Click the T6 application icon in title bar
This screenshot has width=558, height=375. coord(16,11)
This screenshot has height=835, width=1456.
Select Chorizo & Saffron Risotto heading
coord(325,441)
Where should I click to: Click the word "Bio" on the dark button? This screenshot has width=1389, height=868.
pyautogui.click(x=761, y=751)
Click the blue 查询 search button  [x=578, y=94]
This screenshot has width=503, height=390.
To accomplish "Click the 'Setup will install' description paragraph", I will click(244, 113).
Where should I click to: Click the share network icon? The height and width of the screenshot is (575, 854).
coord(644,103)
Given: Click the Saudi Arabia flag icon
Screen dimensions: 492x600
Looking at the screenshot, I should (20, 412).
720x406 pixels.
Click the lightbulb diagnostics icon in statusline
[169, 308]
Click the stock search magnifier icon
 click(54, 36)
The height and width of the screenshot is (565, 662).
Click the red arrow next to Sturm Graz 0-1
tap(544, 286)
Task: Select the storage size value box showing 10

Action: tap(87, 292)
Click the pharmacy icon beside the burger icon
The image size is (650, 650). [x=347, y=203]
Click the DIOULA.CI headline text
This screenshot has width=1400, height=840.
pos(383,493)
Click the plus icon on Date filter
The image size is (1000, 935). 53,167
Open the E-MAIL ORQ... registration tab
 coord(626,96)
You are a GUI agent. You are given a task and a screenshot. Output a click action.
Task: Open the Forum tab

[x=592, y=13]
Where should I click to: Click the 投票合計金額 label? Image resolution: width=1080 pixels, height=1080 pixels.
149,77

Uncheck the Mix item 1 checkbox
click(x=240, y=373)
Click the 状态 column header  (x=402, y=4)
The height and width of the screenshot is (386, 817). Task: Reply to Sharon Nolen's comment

#### [GIVEN PROBLEM]
Reproduce all of the material above line for line, changing nothing.

#### [FULL RESPONSE]
Click the T6 application icon in title bar
This screenshot has width=558, height=375. coord(16,11)
This screenshot has height=835, width=1456.
Select Chorizo & Saffron Risotto heading
coord(325,441)
Where should I click to: Click the word "Bio" on the dark button? This screenshot has width=1389, height=868.
pyautogui.click(x=761, y=751)
Click the blue 查询 search button  [x=578, y=94]
This screenshot has width=503, height=390.
To accomplish "Click the 'Setup will install' description paragraph", I will click(244, 113).
Where should I click to: Click the share network icon? The height and width of the screenshot is (575, 854).
coord(644,103)
Given: Click the Saudi Arabia flag icon
Screen dimensions: 492x600
Looking at the screenshot, I should (20, 412).
720x406 pixels.
Click the lightbulb diagnostics icon in statusline
[169, 308]
Click the stock search magnifier icon
 click(54, 36)
The height and width of the screenshot is (565, 662).
Click the red arrow next to Sturm Graz 0-1
tap(544, 286)
Task: Select the storage size value box showing 10

Action: tap(87, 292)
Click the pharmacy icon beside the burger icon
The image size is (650, 650). [x=347, y=203]
Click the DIOULA.CI headline text
This screenshot has width=1400, height=840.
pos(383,493)
Click the plus icon on Date filter
The image size is (1000, 935). 53,167
Open the E-MAIL ORQ... registration tab
 coord(626,96)
You are a GUI agent. You are given a task and a screenshot. Output a click action.
Task: Open the Forum tab

[x=592, y=13]
Where should I click to: Click the 投票合計金額 label? Image resolution: width=1080 pixels, height=1080 pixels.
149,77

Uncheck the Mix item 1 checkbox
click(x=240, y=373)
Click the 状态 column header  (x=402, y=4)
The height and width of the screenshot is (386, 817). Task: Reply to Sharon Nolen's comment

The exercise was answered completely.